* _EXERCISE DESCRIPTION_
Of the lines below, write out exactly those from the line with "This screenshot has width=1050, height=800." through the line with "Task: Click the translate page icon", both included, and skip the rest.

====== RECORDS PROVIDED ======

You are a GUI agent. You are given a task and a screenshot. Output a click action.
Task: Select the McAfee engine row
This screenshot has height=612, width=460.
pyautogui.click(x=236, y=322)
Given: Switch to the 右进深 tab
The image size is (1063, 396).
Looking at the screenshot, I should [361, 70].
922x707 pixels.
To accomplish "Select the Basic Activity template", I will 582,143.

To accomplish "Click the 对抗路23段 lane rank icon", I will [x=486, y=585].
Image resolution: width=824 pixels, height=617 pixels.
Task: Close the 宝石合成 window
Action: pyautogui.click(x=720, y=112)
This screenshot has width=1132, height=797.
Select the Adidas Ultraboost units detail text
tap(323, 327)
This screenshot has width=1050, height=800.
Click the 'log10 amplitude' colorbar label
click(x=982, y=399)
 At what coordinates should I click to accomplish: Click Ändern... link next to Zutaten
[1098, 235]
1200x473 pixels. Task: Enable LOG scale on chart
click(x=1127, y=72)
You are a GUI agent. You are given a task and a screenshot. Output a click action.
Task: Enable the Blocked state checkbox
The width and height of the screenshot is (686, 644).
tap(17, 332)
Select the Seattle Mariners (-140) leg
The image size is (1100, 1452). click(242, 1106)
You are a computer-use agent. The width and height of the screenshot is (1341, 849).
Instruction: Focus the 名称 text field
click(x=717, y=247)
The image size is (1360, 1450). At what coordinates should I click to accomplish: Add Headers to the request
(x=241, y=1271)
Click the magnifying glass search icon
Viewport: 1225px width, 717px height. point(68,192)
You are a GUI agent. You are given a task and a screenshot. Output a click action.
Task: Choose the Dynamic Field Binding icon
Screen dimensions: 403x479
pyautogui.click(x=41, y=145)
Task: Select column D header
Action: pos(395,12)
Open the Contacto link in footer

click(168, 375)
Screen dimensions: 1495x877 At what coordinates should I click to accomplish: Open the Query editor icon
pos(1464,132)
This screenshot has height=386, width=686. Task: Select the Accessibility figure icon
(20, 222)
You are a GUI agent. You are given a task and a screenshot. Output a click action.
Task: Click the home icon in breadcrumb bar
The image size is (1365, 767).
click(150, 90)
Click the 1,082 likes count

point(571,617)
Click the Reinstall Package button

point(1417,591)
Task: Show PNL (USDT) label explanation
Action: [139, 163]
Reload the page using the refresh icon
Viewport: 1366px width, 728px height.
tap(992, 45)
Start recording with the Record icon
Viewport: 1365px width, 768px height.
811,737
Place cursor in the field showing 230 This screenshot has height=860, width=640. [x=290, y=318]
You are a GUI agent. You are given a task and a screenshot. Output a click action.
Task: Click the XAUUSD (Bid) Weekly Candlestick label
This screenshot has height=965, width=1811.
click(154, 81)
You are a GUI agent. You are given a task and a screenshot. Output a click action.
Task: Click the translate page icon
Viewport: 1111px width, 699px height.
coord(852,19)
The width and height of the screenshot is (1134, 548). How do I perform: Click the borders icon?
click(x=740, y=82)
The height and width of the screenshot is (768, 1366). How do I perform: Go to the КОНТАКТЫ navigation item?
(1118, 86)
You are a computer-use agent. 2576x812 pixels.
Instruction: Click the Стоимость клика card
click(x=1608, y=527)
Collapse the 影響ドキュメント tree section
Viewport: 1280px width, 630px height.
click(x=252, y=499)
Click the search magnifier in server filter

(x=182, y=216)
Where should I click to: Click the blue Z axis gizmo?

======

* _ANSWER AREA_
This screenshot has width=1050, height=800.
Click the 'log10 amplitude' colorbar label
click(x=982, y=399)
 At what coordinates should I click to accomplish: Click Ändern... link next to Zutaten
[1098, 235]
1200x473 pixels. Task: Enable LOG scale on chart
click(x=1127, y=72)
You are a GUI agent. You are given a task and a screenshot. Output a click action.
Task: Enable the Blocked state checkbox
The width and height of the screenshot is (686, 644).
tap(17, 332)
Select the Seattle Mariners (-140) leg
The image size is (1100, 1452). click(242, 1106)
You are a computer-use agent. The width and height of the screenshot is (1341, 849).
Instruction: Focus the 名称 text field
click(x=717, y=247)
The image size is (1360, 1450). At what coordinates should I click to accomplish: Add Headers to the request
(x=241, y=1271)
Click the magnifying glass search icon
Viewport: 1225px width, 717px height. point(68,192)
You are a GUI agent. You are given a task and a screenshot. Output a click action.
Task: Choose the Dynamic Field Binding icon
Screen dimensions: 403x479
pyautogui.click(x=41, y=145)
Task: Select column D header
Action: pos(395,12)
Open the Contacto link in footer

click(168, 375)
Screen dimensions: 1495x877 At what coordinates should I click to accomplish: Open the Query editor icon
pos(1464,132)
This screenshot has height=386, width=686. Task: Select the Accessibility figure icon
(20, 222)
You are a GUI agent. You are given a task and a screenshot. Output a click action.
Task: Click the home icon in breadcrumb bar
The image size is (1365, 767).
click(150, 90)
Click the 1,082 likes count

point(571,617)
Click the Reinstall Package button

point(1417,591)
Task: Show PNL (USDT) label explanation
Action: [139, 163]
Reload the page using the refresh icon
Viewport: 1366px width, 728px height.
tap(992, 45)
Start recording with the Record icon
Viewport: 1365px width, 768px height.
811,737
Place cursor in the field showing 230 This screenshot has height=860, width=640. [x=290, y=318]
You are a GUI agent. You are given a task and a screenshot. Output a click action.
Task: Click the XAUUSD (Bid) Weekly Candlestick label
This screenshot has height=965, width=1811.
click(154, 81)
You are a GUI agent. You are given a task and a screenshot. Output a click action.
Task: Click the translate page icon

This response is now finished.